It’s not always easy …
Sometimes the most beautiful evenings in winter are also the coldest ones. And the instrumentation has to withstand conditions that are not exactly “ideal”.
But also this time, everything went well and I managed to bring home a very interesting session …

When the session was over, another challenge has started. Deicing the car 🙂

The moon shines bright. In such a night as this. When the sweet wind did gently kiss the trees and they did make no noise, in such a night. (W. Shakespeare)

The moon, how many times have I pointed my nose to the sky, and you were there? I took really thousands of pictures of it but any time it was like the first time.

In a very calm and perfect seeing night I had the opportunity to get closer to the moon with my gears. Results are impressive.

Moon total eclipse happens when the Earth is between the moon and the Sun and the shadow of the Earth obscure the moon. This happens gradually and it is possible to take sequence of this phenomena.

Totally eclipsed

Mars is the fourth planet in our solar system. It is small for my gears and I did some attempts to take a photo of the planet. I hope in better opportunity to take again Mars.

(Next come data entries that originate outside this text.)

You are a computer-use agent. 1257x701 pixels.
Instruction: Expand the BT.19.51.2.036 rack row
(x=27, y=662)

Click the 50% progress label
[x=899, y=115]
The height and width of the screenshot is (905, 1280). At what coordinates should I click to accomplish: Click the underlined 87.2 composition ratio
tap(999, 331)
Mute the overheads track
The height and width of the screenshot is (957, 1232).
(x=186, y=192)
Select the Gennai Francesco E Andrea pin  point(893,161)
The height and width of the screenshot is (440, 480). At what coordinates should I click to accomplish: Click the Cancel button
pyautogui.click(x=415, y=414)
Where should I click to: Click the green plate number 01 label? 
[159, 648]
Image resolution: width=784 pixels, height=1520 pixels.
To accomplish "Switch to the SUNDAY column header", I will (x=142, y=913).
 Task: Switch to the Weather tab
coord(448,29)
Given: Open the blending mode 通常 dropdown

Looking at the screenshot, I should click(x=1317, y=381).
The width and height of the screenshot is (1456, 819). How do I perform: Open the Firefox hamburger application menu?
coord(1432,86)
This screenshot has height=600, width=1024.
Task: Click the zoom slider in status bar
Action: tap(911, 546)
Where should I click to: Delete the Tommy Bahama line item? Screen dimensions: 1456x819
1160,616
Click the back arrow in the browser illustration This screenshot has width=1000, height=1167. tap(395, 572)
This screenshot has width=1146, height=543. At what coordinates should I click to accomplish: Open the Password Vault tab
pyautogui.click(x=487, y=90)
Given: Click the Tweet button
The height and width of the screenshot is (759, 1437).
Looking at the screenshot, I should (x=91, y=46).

Saturn is the sixth planet from the Sun and the second-largest in the Solar System, after Jupiter. As well as for Jupiter, I am not well equipped for this kind of photography. A greater focal length would be better but even if not the best with my gears I did some attempts.

Saturn and some moons

In this photo Saturn is surrounded by some (of the 83 known) moons

Jupiter, the fifth planet from the sun, is the largest planet in our solar system. After the Moon and Venus, it’s usually the next brightest object in the night sky. This gas giant, made mostly of hydrogen and helium, is easily recognized by its alternating dark belts and light zones as well as the Great Red Spot, a storm larger than the Earth.

In order to take great photos of this planet it is necessary to have a proper instrument. At the moment I have not an instrument to take this kind of subjects but even if I have a smaller gear, I did some attempts to take Jupiter. This are results 🙂

Jupiter and the great red spot. The dark spot is the shadow of the moon “Io” transiting over Jupiter, projecting its shadow on the planet’s surface
Jupiter and its Galilean Moons, Io, Europa, Ganimede and Callisto. Jupiter is much brighter than its moons so a double exposure is needed, one for the planet and one for the moons.
Another attempt of Jupiter and its moons. Even here a double exposure technique has been used.

The ashen moon. When partially illuminated by the sun it is difficult to see the rest of the shaded part. In fact, only the “segment” of the part illuminated by the sun can be seen. However, the shadowed part, which is the shadow created by the earth on the moon, is not completely dark.
With the double exposure technique, it is possible to capture both parts with the right brightness. The result is very impressive.

The surface of the moon is not completely white with black spots, dark seas and craters. In fact, the albedo of the moon is only 0.12 or only 12% of the sunlight that illuminates the moon is reflected (78% of the light is absorbed).
The earth, on the other hand, is much brighter, the albedo of the earth in fact is (estimated) 0.3-0.39. This means that the earth reflects 30% of the sunlight it receives.

With overexposure and improved color rendering it is possible to reveal the colors of the lunar surface.